#### [Extract to read]
Low-cost carrier Southwest Airlines will defer dozens of aircraft deliveries during the next two years, in a move that it says will save it $1 billion in capital spending.
The carrier's president and chief executive Gary Kelly announced the deferrals today in a meeting with shareholders, saying: "Until we hit our return on capital target, we don't plan to grow our fleet."
The deferrals will keep Southwest's fleet "roughly flat and maybe slightly down", says Kelly. "We will save over a billion dollars in capital spending over 2012, 2013 and 2014... it obviously also helps us lower our invested capital."
A revised fleet plan provided by Southwest today indicates that the airline will defer deliveries of 21 Boeing 737-800s in 2013, resulting in it taking only 20 aircraft during the year. An earlier fleet plan in the airline's first quarter earnings report had stated that it would take delivery of 41 737-800s in 2013.
In 2014, Southwest will defer a net total of 10 737 aircraft. According to the revised fleet plan, it will accept five 737-700s instead of 35 as stated in the previous fleet plan, and take delivery of 24 737-800s instead of four. Altogether, it will take delivery of 44 aircraft including options in 2014 instead of 54.

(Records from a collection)
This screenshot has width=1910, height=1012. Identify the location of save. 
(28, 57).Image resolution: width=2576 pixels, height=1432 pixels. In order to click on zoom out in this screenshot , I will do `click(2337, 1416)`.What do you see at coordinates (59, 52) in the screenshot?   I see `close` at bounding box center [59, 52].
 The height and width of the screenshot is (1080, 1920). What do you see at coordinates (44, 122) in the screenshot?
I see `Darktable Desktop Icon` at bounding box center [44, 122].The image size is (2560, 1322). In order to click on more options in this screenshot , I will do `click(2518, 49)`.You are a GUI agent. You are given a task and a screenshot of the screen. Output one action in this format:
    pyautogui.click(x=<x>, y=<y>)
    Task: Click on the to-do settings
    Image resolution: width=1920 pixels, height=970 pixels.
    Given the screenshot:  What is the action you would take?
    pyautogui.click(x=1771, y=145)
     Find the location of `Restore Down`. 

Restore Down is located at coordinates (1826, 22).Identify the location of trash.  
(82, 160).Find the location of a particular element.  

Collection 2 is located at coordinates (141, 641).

#### [What is required]
In the article on Southwest's delivery deferrals, can you rewrite the stretch from "The deferrals will" through "instead of 54.", swapping "fleet plan" for "delivery schedule"?

#### [Answer for the task]
The deferrals will keep Southwest's fleet "roughly flat and maybe slightly down", says Kelly. "We will save over a billion dollars in capital spending over 2012, 2013 and 2014... it obviously also helps us lower our invested capital."
A revised delivery schedule provided by Southwest today indicates that the airline will defer deliveries of 21 Boeing 737-800s in 2013, resulting in it taking only 20 aircraft during the year. An earlier delivery schedule in the airline's first quarter earnings report had stated that it would take delivery of 41 737-800s in 2013.
In 2014, Southwest will defer a net total of 10 737 aircraft. According to the revised delivery schedule, it will accept five 737-700s instead of 35 as stated in the previous delivery schedule, and take delivery of 24 737-800s instead of four. Altogether, it will take delivery of 44 aircraft including options in 2014 instead of 54.